··· The input

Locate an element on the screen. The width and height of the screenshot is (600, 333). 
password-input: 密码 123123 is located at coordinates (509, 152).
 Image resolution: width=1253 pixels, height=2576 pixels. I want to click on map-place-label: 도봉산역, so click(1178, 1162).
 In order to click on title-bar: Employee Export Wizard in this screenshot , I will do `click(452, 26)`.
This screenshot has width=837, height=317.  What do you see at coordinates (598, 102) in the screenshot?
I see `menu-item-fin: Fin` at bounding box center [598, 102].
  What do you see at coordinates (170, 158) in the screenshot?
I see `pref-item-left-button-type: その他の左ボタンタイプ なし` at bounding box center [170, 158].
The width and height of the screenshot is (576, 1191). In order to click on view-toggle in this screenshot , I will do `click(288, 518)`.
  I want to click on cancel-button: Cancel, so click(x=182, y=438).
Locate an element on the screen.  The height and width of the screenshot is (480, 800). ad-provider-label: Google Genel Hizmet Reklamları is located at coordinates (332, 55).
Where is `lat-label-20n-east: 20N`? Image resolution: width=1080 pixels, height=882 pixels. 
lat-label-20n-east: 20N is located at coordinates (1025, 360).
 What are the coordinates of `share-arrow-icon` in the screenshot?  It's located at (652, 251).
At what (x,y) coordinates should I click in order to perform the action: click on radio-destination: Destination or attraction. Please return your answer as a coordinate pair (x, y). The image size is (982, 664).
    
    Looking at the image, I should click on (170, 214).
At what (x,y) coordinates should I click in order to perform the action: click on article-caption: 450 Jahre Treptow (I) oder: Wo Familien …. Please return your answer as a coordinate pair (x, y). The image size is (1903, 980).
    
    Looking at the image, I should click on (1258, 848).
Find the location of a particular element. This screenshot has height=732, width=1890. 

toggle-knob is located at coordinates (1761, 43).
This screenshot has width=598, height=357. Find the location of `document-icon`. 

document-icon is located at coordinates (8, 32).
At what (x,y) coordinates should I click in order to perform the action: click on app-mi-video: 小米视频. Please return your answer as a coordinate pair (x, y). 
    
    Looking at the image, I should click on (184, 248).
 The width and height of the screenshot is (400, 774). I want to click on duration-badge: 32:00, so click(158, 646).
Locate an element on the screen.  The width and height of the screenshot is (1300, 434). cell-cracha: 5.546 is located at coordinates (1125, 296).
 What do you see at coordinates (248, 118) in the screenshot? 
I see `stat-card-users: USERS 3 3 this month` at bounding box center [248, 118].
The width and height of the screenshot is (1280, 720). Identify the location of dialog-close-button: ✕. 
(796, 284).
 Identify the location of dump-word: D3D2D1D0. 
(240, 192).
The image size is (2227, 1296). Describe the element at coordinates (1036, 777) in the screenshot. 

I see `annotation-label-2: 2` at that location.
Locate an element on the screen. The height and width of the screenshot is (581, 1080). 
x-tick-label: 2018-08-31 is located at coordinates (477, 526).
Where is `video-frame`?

······

Rewrite all of the records above, substituting "Identify an element in the screenshot" for every occurrence of "Locate an element on the screen" and keeping everything else the same.

_Written answer_:
Identify an element in the screenshot. The width and height of the screenshot is (600, 333). 
password-input: 密码 123123 is located at coordinates (509, 152).
 Image resolution: width=1253 pixels, height=2576 pixels. I want to click on map-place-label: 도봉산역, so click(1178, 1162).
 In order to click on title-bar: Employee Export Wizard in this screenshot , I will do `click(452, 26)`.
This screenshot has width=837, height=317.  What do you see at coordinates (598, 102) in the screenshot?
I see `menu-item-fin: Fin` at bounding box center [598, 102].
  What do you see at coordinates (170, 158) in the screenshot?
I see `pref-item-left-button-type: その他の左ボタンタイプ なし` at bounding box center [170, 158].
The width and height of the screenshot is (576, 1191). In order to click on view-toggle in this screenshot , I will do `click(288, 518)`.
  I want to click on cancel-button: Cancel, so click(x=182, y=438).
Identify an element in the screenshot.  The height and width of the screenshot is (480, 800). ad-provider-label: Google Genel Hizmet Reklamları is located at coordinates (332, 55).
Where is `lat-label-20n-east: 20N`? Image resolution: width=1080 pixels, height=882 pixels. 
lat-label-20n-east: 20N is located at coordinates (1025, 360).
 What are the coordinates of `share-arrow-icon` in the screenshot?  It's located at (652, 251).
At what (x,y) coordinates should I click in order to perform the action: click on radio-destination: Destination or attraction. Please return your answer as a coordinate pair (x, y). The image size is (982, 664).
    
    Looking at the image, I should click on (170, 214).
At what (x,y) coordinates should I click in order to perform the action: click on article-caption: 450 Jahre Treptow (I) oder: Wo Familien …. Please return your answer as a coordinate pair (x, y). The image size is (1903, 980).
    
    Looking at the image, I should click on (1258, 848).
Find the location of a particular element. This screenshot has height=732, width=1890. 

toggle-knob is located at coordinates (1761, 43).
This screenshot has width=598, height=357. Find the location of `document-icon`. 

document-icon is located at coordinates (8, 32).
At what (x,y) coordinates should I click in order to perform the action: click on app-mi-video: 小米视频. Please return your answer as a coordinate pair (x, y). 
    
    Looking at the image, I should click on (184, 248).
 The width and height of the screenshot is (400, 774). I want to click on duration-badge: 32:00, so click(158, 646).
Identify an element in the screenshot.  The width and height of the screenshot is (1300, 434). cell-cracha: 5.546 is located at coordinates (1125, 296).
 What do you see at coordinates (248, 118) in the screenshot? 
I see `stat-card-users: USERS 3 3 this month` at bounding box center [248, 118].
The width and height of the screenshot is (1280, 720). Identify the location of dialog-close-button: ✕. 
(796, 284).
 Identify the location of dump-word: D3D2D1D0. 
(240, 192).
The image size is (2227, 1296). Describe the element at coordinates (1036, 777) in the screenshot. 

I see `annotation-label-2: 2` at that location.
Identify an element in the screenshot. The height and width of the screenshot is (581, 1080). 
x-tick-label: 2018-08-31 is located at coordinates (477, 526).
Where is `video-frame`?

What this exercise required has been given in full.